Wir dürfen unsere Wettbewerbsfähigkeit nicht aufs Spiel setzen

Also alles eitel Sonnenschein?

Jede Medaille hat zwei Seiten. Wir haben hier vorwiegend kleine und mittelständische Unternehmen. Die können auf plötzliche Veränderungen nicht so einfach reagieren – Stichwort USA, Brexit, Rohstoff- und Energiepreise. Die Weltwirtschaft reagiert sensibler auf politische Unwägbarkeiten, und die Berechenbarkeit künftiger Entwicklungen scheint gesunken zu sein.

Die Mitarbeiter haben eine solide Entgeltentwicklung erlebt

Die Chemie-Gewerkschaft sieht die Lage rosiger und fordert vor allem mehr Geld …

… wobei man diese einmalige Boom-Phase mit Einmalzahlungen honorieren sollte. Dann sind wir besser aufgestellt, sobald der Weg wieder steiniger wird. Der Kostendruck besteht immer. Nehmen wir etwa die Arbeitskosten, die in der Chemie-Branche in den letzten Jahren massiv gestiegen sind. Wir müssen aufpassen, dass wir in der laufenden Tarifrunde nicht die Wettbewerbsfähigkeit der Unternehmen aufs Spiel setzen. Die Mitarbeiter haben in den zurückliegenden Jahren eine solide Entgeltentwicklung in Zeiten minimaler Inflation erlebt. Die Regelungen im Tarifvertrag „Lebensphasengerechte Arbeitszeitgestaltung für die ostdeutsche chemische Industrie“ sind zudem recht mitarbeiterfreundlich gestaltet.

Was muss denn jetzt passieren, damit sich die Chemie im Osten weiterhin gut entwickeln kann?

Wir müssen für die Investoren auch künftig gute Bedingungen bieten, beim Thema Ansiedlungen haben wir noch Nachholbedarf. Bezahlbare Löhne gehören hier unbedingt dazu! Es gilt, die Wettbewerbsfähigkeit der Unternehmen zu sichern und weiterhin Arbeitsplätze zu schaffen. Und denken Sie an das Riesenthema Industrie 4.0 und die Digitalisierung! Die Debatte um die Gestaltung der modernen Arbeitswelt ist spannend. Die Tarifrunde ist der richtige Rahmen, um Fortschritte für beide Seiten zu erzielen.

Hilft Ihnen dabei die 2017 vereinbarte Arbeitszeitgestaltung?

Sie sprechen das Potsdamer Modell an. Das wird sich zeigen.
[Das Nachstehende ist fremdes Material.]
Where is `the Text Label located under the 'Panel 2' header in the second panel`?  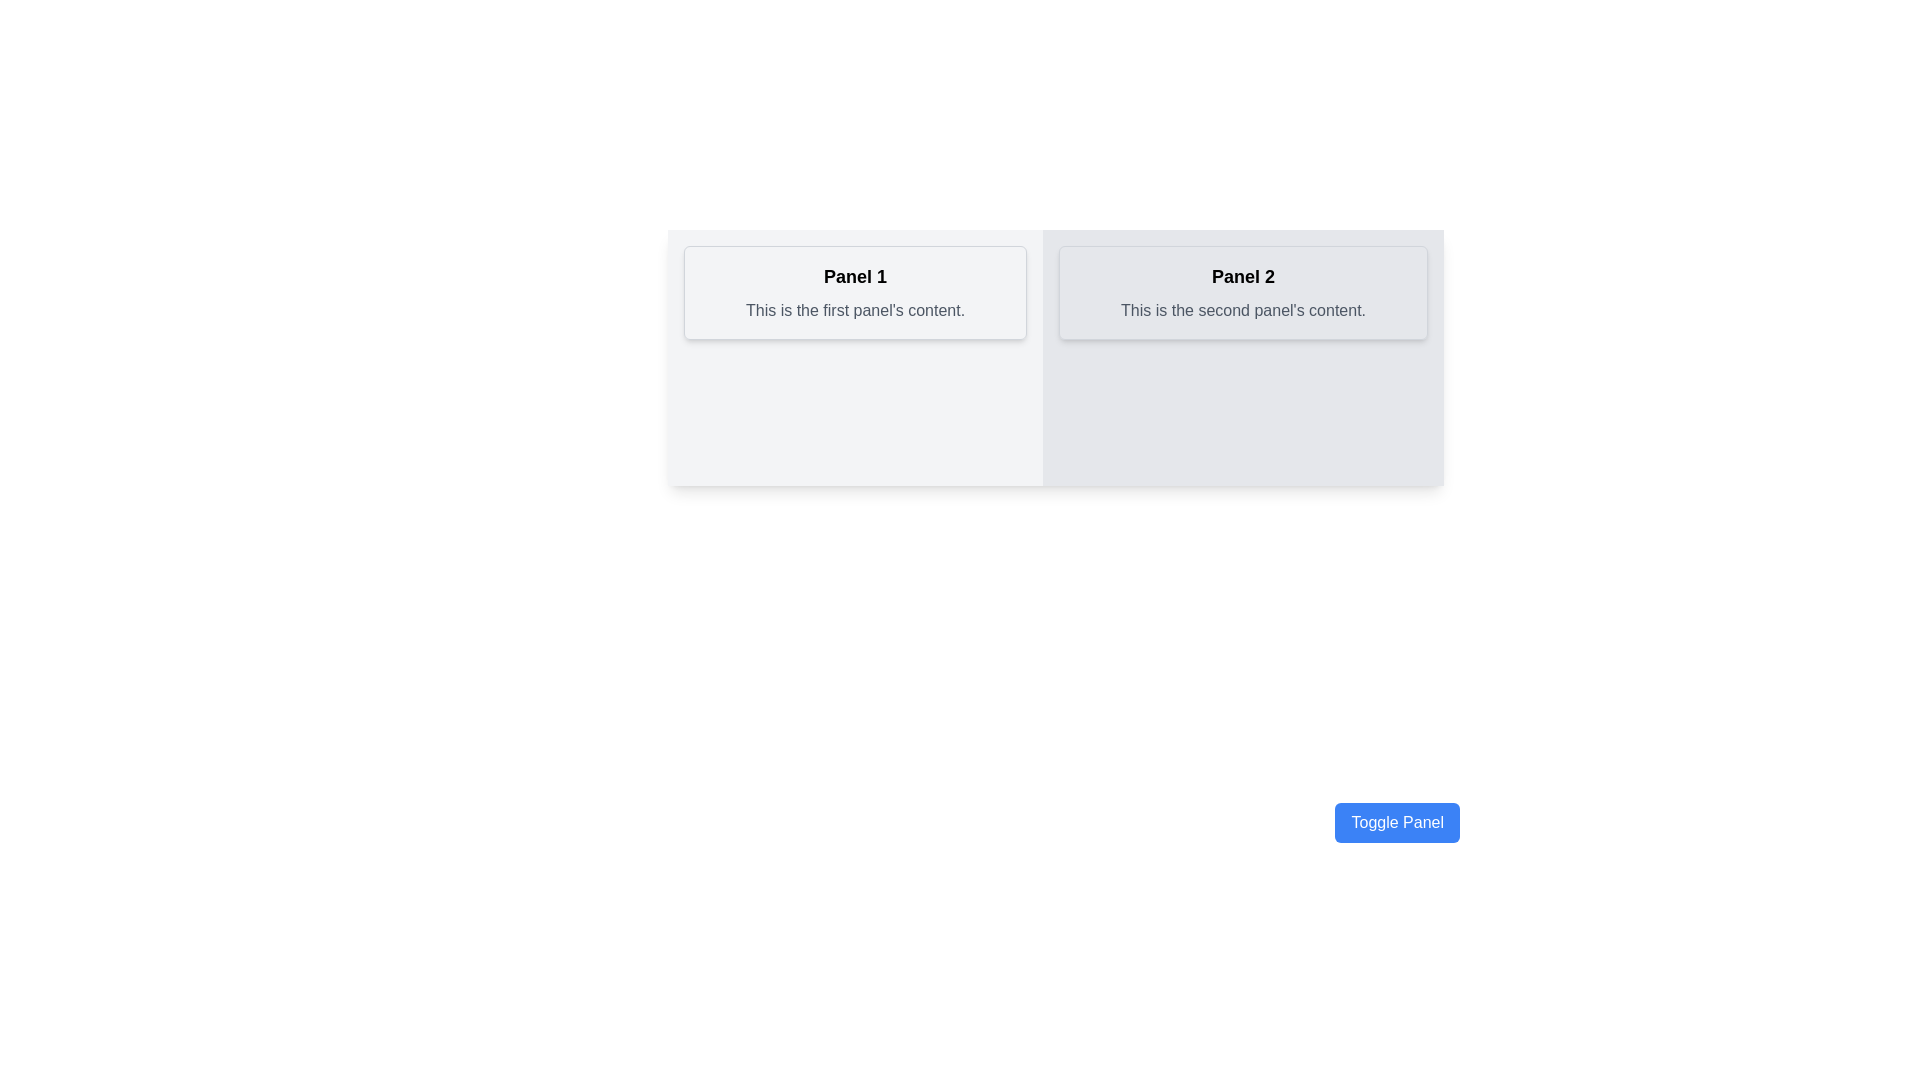 the Text Label located under the 'Panel 2' header in the second panel is located at coordinates (1242, 311).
Für die betriebliche Arbeitszeit haben wir nun die Möglichkeit geschaffen, die Arbeitszeit in einem Korridor von 32 bis 40 Stunden pro Woche flexibel zu gestalten. Derzeit laufen die betriebsinternen Absprachen. Wir sind zwar optimistisch, dass das hilft, müssen aber erst einmal abwarten, wie sich das in der Praxis bewährt.